**What to work on:** Each entry in this listing needs to be written out again, word for word.
= Beginning of Section =
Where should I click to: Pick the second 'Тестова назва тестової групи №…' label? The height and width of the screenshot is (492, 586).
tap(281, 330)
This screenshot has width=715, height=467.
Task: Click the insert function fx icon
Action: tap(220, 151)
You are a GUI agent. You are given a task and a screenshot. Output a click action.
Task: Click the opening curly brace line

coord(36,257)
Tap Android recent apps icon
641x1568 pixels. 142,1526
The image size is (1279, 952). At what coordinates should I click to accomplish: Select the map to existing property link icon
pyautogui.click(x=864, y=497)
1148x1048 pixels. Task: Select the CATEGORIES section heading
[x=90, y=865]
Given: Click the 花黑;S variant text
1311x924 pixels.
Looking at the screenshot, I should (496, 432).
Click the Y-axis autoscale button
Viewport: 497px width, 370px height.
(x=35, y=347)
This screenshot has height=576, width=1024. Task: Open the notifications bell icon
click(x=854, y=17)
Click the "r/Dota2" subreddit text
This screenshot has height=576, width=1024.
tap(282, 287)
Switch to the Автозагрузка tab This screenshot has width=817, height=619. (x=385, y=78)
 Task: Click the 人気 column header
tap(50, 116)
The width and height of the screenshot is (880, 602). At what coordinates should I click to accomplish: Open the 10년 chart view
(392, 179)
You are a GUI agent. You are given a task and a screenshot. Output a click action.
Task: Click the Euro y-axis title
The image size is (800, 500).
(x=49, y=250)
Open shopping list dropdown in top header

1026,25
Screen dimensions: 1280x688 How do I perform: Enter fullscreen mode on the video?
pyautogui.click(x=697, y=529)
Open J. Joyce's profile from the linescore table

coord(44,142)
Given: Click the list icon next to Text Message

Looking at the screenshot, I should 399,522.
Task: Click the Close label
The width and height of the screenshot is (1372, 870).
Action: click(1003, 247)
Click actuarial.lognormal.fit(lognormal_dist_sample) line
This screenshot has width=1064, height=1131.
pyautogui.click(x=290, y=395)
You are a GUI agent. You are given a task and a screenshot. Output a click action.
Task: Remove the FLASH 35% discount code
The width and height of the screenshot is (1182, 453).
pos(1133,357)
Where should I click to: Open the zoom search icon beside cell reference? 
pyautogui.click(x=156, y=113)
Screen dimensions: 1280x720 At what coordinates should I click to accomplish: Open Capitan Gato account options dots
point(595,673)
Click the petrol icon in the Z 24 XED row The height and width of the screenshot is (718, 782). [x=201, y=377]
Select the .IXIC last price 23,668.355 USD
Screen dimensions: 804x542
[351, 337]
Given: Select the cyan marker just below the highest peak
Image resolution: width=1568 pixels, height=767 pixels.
= End of Section =
**Result of the task:**
Where should I click to: Pick the second 'Тестова назва тестової групи №…' label? The height and width of the screenshot is (492, 586).
tap(281, 330)
This screenshot has width=715, height=467.
Task: Click the insert function fx icon
Action: tap(220, 151)
You are a GUI agent. You are given a task and a screenshot. Output a click action.
Task: Click the opening curly brace line

coord(36,257)
Tap Android recent apps icon
641x1568 pixels. 142,1526
The image size is (1279, 952). At what coordinates should I click to accomplish: Select the map to existing property link icon
pyautogui.click(x=864, y=497)
1148x1048 pixels. Task: Select the CATEGORIES section heading
[x=90, y=865]
Given: Click the 花黑;S variant text
1311x924 pixels.
Looking at the screenshot, I should (496, 432).
Click the Y-axis autoscale button
Viewport: 497px width, 370px height.
(x=35, y=347)
This screenshot has height=576, width=1024. Task: Open the notifications bell icon
click(x=854, y=17)
Click the "r/Dota2" subreddit text
This screenshot has height=576, width=1024.
tap(282, 287)
Switch to the Автозагрузка tab This screenshot has width=817, height=619. (x=385, y=78)
 Task: Click the 人気 column header
tap(50, 116)
The width and height of the screenshot is (880, 602). At what coordinates should I click to accomplish: Open the 10년 chart view
(392, 179)
You are a GUI agent. You are given a task and a screenshot. Output a click action.
Task: Click the Euro y-axis title
The image size is (800, 500).
(x=49, y=250)
Open shopping list dropdown in top header

1026,25
Screen dimensions: 1280x688 How do I perform: Enter fullscreen mode on the video?
pyautogui.click(x=697, y=529)
Open J. Joyce's profile from the linescore table

coord(44,142)
Given: Click the list icon next to Text Message

Looking at the screenshot, I should 399,522.
Task: Click the Close label
The width and height of the screenshot is (1372, 870).
Action: click(1003, 247)
Click actuarial.lognormal.fit(lognormal_dist_sample) line
This screenshot has width=1064, height=1131.
pyautogui.click(x=290, y=395)
You are a GUI agent. You are given a task and a screenshot. Output a click action.
Task: Remove the FLASH 35% discount code
The width and height of the screenshot is (1182, 453).
pos(1133,357)
Where should I click to: Open the zoom search icon beside cell reference? 
pyautogui.click(x=156, y=113)
Screen dimensions: 1280x720 At what coordinates should I click to accomplish: Open Capitan Gato account options dots
point(595,673)
Click the petrol icon in the Z 24 XED row The height and width of the screenshot is (718, 782). [x=201, y=377]
Select the .IXIC last price 23,668.355 USD
Screen dimensions: 804x542
[351, 337]
Given: Select the cyan marker just below the highest peak
Image resolution: width=1568 pixels, height=767 pixels.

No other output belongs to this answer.